Ms Irani herself is a former Miss India contestant who rose to become a Cabinet minister in the Bharatiya Janata Party government.

There is Ruhi, a Jaipur girl, who is fighting tooth and nail for the Miss India crown.

Then there is Prachi, a Durga Vahini camp attendee from early childhood.

On the surface, they are as different as their backgrounds and chosen life paths suggest. But dig deeper, which Ms Pahuja does brilliantly by way of interviews, and the similarity of their ambitions -- their thirst for designing their own selves -- reveals itself.

The World Before Her negates generalisations. Prachi is a dyed-in-the-wool Hindu nationalist who rattles off cliches about Muslims at the drop of a hat. At the same time, she is a sensitive soul, who, in a shocking scene, tells the camera that she is forever grateful to her father because he let her live, "even though I am a girl".

The woman in Ms Irani's story could have been Miss India Pooja Chopra's mother, who walked out on her husband when he demanded that she get rid of Pooja, a second female child.
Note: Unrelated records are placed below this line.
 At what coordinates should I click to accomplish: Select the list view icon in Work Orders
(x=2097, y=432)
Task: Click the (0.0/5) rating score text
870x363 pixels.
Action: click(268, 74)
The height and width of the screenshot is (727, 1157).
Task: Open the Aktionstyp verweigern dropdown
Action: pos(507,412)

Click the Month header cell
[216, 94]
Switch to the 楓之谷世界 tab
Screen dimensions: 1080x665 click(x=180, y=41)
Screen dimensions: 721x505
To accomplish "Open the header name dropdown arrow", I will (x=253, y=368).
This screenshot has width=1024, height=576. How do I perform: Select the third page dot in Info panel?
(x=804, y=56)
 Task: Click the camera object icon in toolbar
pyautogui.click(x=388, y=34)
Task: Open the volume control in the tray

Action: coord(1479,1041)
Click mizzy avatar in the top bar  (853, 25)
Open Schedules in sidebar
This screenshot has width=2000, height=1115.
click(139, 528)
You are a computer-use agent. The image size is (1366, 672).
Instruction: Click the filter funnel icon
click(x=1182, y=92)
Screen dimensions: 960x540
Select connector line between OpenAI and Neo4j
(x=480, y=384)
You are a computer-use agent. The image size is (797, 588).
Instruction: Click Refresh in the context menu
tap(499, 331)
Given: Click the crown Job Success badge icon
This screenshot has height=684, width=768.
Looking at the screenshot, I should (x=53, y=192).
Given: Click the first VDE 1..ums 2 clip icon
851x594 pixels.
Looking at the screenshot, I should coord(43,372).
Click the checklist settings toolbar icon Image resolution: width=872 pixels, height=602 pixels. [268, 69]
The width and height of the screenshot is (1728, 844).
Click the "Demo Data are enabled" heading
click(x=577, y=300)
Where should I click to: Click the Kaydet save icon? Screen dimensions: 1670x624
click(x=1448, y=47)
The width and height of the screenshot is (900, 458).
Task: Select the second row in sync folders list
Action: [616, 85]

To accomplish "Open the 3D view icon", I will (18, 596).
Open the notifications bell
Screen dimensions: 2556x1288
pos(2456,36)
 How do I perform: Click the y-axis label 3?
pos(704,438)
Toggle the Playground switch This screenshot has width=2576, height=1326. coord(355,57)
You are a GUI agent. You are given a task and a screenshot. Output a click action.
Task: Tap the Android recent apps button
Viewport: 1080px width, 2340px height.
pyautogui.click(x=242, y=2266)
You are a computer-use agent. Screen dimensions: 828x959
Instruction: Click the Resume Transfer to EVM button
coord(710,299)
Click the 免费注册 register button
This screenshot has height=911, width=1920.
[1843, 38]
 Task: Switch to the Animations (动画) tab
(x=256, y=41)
Even as the mother speaks into the camera 23 years after the incident, her tears flow freely as she basks in the coming-to-fruition of the challenge she threw at her husband all those years ago: "This girl, because of whom you are leaving me, will make me proud one day."

The World Before Her is a remarkable film, if for no other reason than that it tells the story of India's women centred on them alone. This might seem obvious, but the truth is that if you are looking for cultural pointers that capture the status of Indian women, you hear everyone but them.

On STAR Plus, for example, a prime-time show called Ek Hasina Thi tracks a woman's struggle to get justice for her friend who was raped by the son of a major Kolkata tycoon.

If the aim of the show was to spread awareness, the script ensures that this becomes the least of its hallowed goals. One is befuddled by Shourya Goenka's (the rapist) confidence in himself. Where is the story? Is the arc supposed to mete out justice after a sufficient build-up? If so, we must ask if we need such build-ups.

We live in a country where rape is an everyday reality for several women. Do we want our storytellers to show us the full extent of the rapists' vileness -- abuse of power, corruption, influence peddling, etc -- before the show's purported aim, justice, is achieved? Aren't we in danger of deriving the crux of the story not from the sad, vicious, deplorable effects of rape, but from the depredations of the perpetrators?

The level of sensationalism and the need for dramatic continuity force the viewer into a sort of shocked silence, where anything goes in the hope that justice might arrive one day. What this does for the conversation that we need to have as a society about violence against women is anybody's guess.

Against this backdrop, it is a pleasure to watch The World Before Her.